The CompTIA study, conducted by IDC, surveyed 300 U.S. businesses in the SMB category (20–500 employees). Only 48 percent of respondents indicated they trust current VoIP security, in stark contrast to the 76 percent who said they trusted security in traditional telephony. The perception of the lack of security with VoIP is, however, likely to change, according to survey respondents, with 31 percent reporting that they will have greater confidence in VoIP security in the next 12 months.
“Though we did not ask respondents to explain why they expect to have greater confidence, we suspect that their confidence will increase as they grow more comfortable with the technology,” CompTIA spokesperson Steven Ostrowski said. “Clearly the message for manufacturers, VARs, and solution providers is that if you are going in to sell a new telephony system, you will have to make the sale across many areas, including security.”
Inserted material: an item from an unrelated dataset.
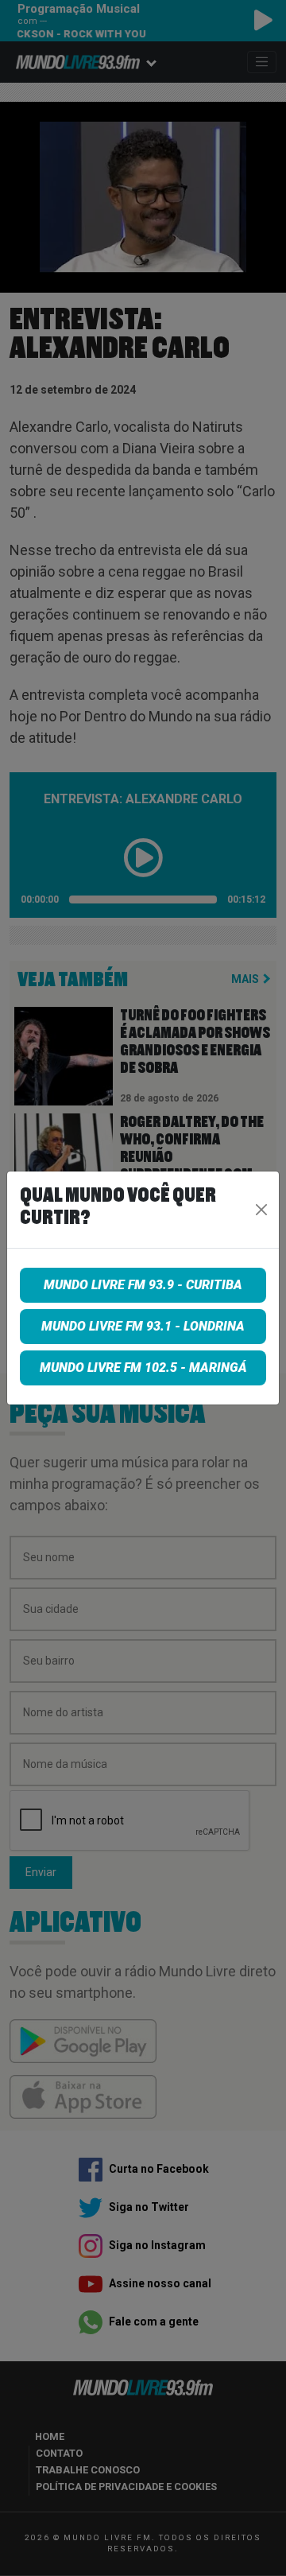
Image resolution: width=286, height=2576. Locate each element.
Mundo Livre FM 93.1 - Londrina (143, 1326)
Service disruptions on voice and data networks are a particularly costly problem for SMBs; 60 percent reported that they had some kind of voice or data communication delay at least monthly. Those delays lead to some form of material impact on business for 70 percent of respondents, with 28 percent indicating that they lost business as a result.
Despite the potential pitfalls of IP telephony, 40 percent of respondents are currently evaluating converged network solutions, or plan to within the next 18 months. Eighteen percent are either currently deploying or plan to deploy a converged solution within the next 18 months.